Letter - Michele Matthews Collection: PHD Research - Relief during the great depression, March 1933

Historical information

Dr Michele Matthews has been a local and social historian for nearly three decades since she first used correspondence held by the then Bendigo City Council for her Honours thesis. She is an ardent advocate for the use of local history records to tell Victorian and Australian history from a grassroots perspective. Michele’s MA thesis, ‘A forgotten “Father” of Federation: Sir John Quick 1852‑1911’ (2003), and her PhD thesis, ‘Survivors, schemes, Samaritans and shareholders: the impact of the Great Depression on Bendigo and District 1925‑1935’ (2007), both drew heavily on Bendigo and district records.

Physical description

Michele Matthews Collection: PHD Research - Relief during the great depression

This item includes the following documents:

8672.46a The document is a letter dated 16 March 1933 from the Town Clerk to the Minister for Sustenance in Melbourne.
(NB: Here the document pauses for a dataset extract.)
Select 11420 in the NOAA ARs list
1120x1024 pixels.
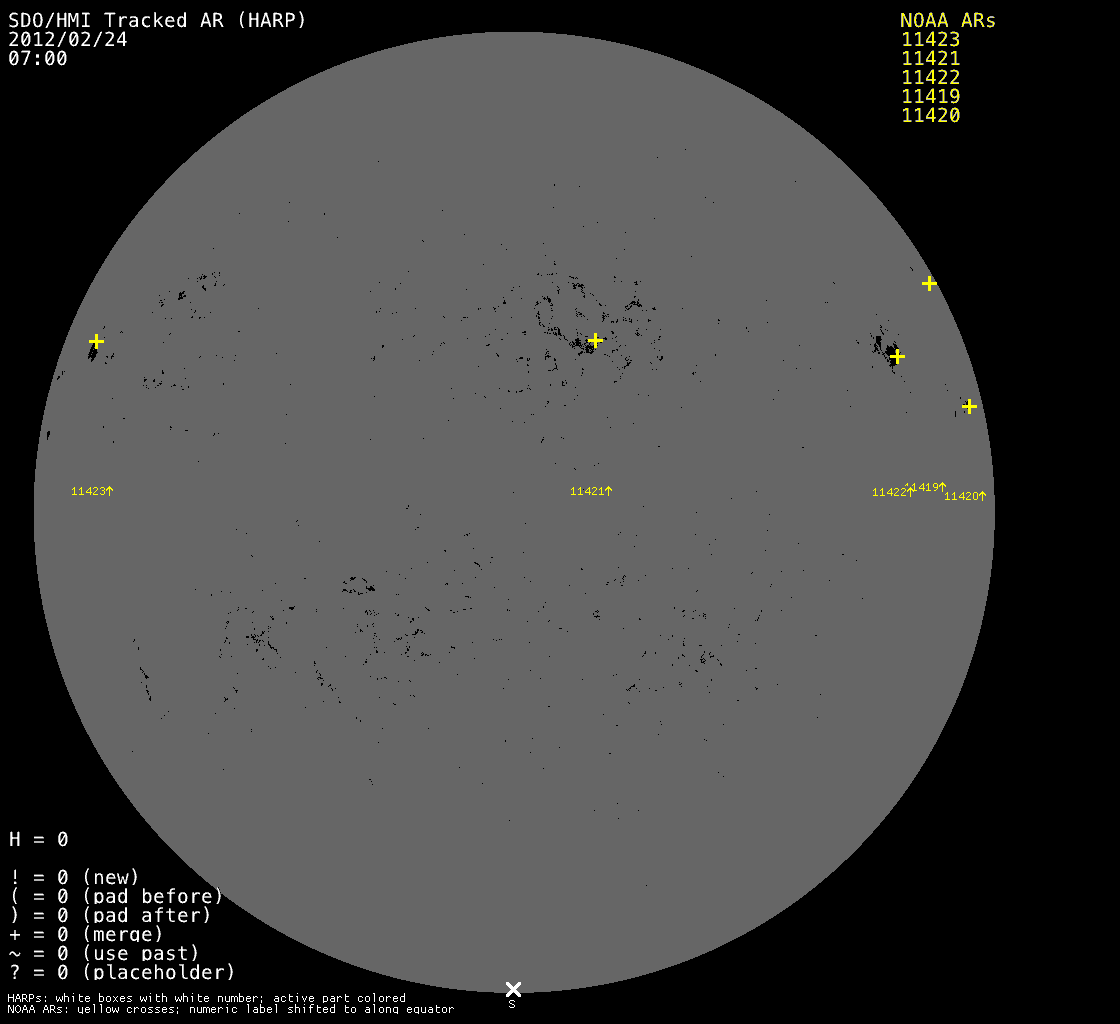pyautogui.click(x=930, y=116)
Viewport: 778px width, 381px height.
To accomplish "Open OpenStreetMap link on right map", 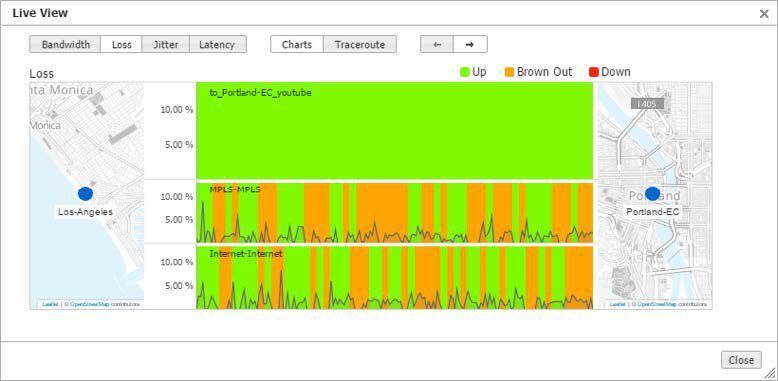I will coord(657,304).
Its subject is "Work in Return for Sustenance" and concerns proposed changes to the administration of work requirements for people receiving government sustenance payments.

The Town Clerk explains that the Council has begun requiring men who receive sustenance payments to undertake work in return for this assistance. Under existing regulations, however, if recipients are required to complete work equivalent to more than two weeks of sustenance in advance, the Council must first obtain special permission from the Minister. In Bendigo, approximately 550 men are eligible for this work scheme, with weekly sustenance payments ranging from 6 shillings to 14 shillings.

The letter requests permission to require recipients to complete work equivalent to three weeks of sustenance rather than two. The Town Clerk argues that this arrangement would make the scheme much easier to administer. Instead of repeatedly organising workers every two weeks, the Council could schedule work over a period of approximately two and a quarter days, allowing the engineering staff to process the entire group before the first workers again became eligible for payments. Although some individuals might need to work more than 24 hours in a single week, the writer considers this a practical administrative solution.

The letter concludes by emphasising that the proposed change is intended solely to simplify local administration rather than alter the principles of the sustenance scheme. It also argues that concentrating the required work into a shorter period would benefit recipients by giving them a longer interval between work obligations, enabling them to accept casual employment opportunities that might arise. The letter closes with the Town Clerk's formal signature and request for the Minister's approval.